|Any new studies on supplements at the Vienna International AIDS Conf?
Aug 16, 2010
Nelson, I am curious if anything new was published at the conference on nutrition and supplements. Thanks
Response from Mr. Vergel
I am glad you asked that question. There were a few posters and oral presentations on the use of supplements in HIV at the Vienna International AIDS Conference.
Here are several:
Supplementation included B-complex, Vitamins C and E, and Selenium: http://pag.aids2010.org/Abstracts.aspx?AID=10052
Vitamin D http://www.poz.com/rssredir/articles/hiv_vitamind_efavirenz_761_18844.shtml
In a placebo controlled study, the investigators examined the effect of zinc supplementation on the prevention of immune failure in 40 HIV-positive adults on HIV meds. Immune failure was defined as a CD4 cell count below 200 cells/mm3.
Over the 18 months, 4 patients in the placebo group (21%) experienced immune failure, compared with none in the zinc group (0%; P = .043). Dr. Baum and her coauthors conclude that zinc supplementation is safe and might prevent immunologic failure in HIV-positive patients on stable ART.
In one study, low vitamin D levels in the blood were associated with higher increase in transmission of HIV from those patients with Vit D deficiency. Other two studies were conflicting about the role of HIV medications in lowering Vitamin D blood levels.
In another study, conducted on a different but similar population, Dr Baum and her colleagues randomized 13 patients to supplementation with multiple antioxidants, including vitamins C, E, and B complex, selenium, N-acetyl cysteine, and alpha-lipoic acid, as well as zinc, and compared outcomes with those in 12 patients given a placebo for 8 weeks.
Over that time period, patients receiving the antioxidants had increased CD4% (non statistically significant due to small sample size and the short 2 month period) and activity of complex IV, an enzyme involved in mitochondria function suggesting decreased mitochondrial damage.

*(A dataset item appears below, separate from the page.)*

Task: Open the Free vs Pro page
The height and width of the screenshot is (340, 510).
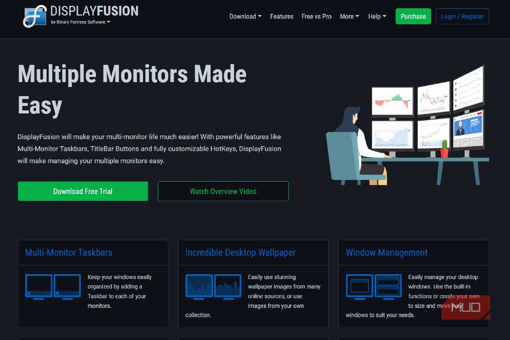Action: 316,16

The results were promising in Botswana, where 875 HIV-positive people participated in a randomized clinical trial comparing supplementation with vitamins C, E, and B complex plus selenium with multivitamins alone, selenium alone, and placebo.
These patients had CD4 cell counts greater than 350 cells/mm3 and were not receiving HIV medication at the time. Over 24 months, the patients were followed for events related to disease progression, which were defined as a CD4 count below 250 cells/mm3, the development of an AIDS-defining condition, or death.
Disease progression was slower among people receiving any type of nutritional supplementation than among people not receiving nutritional supplements . Too bad these supplements may be expensive for people in Africa!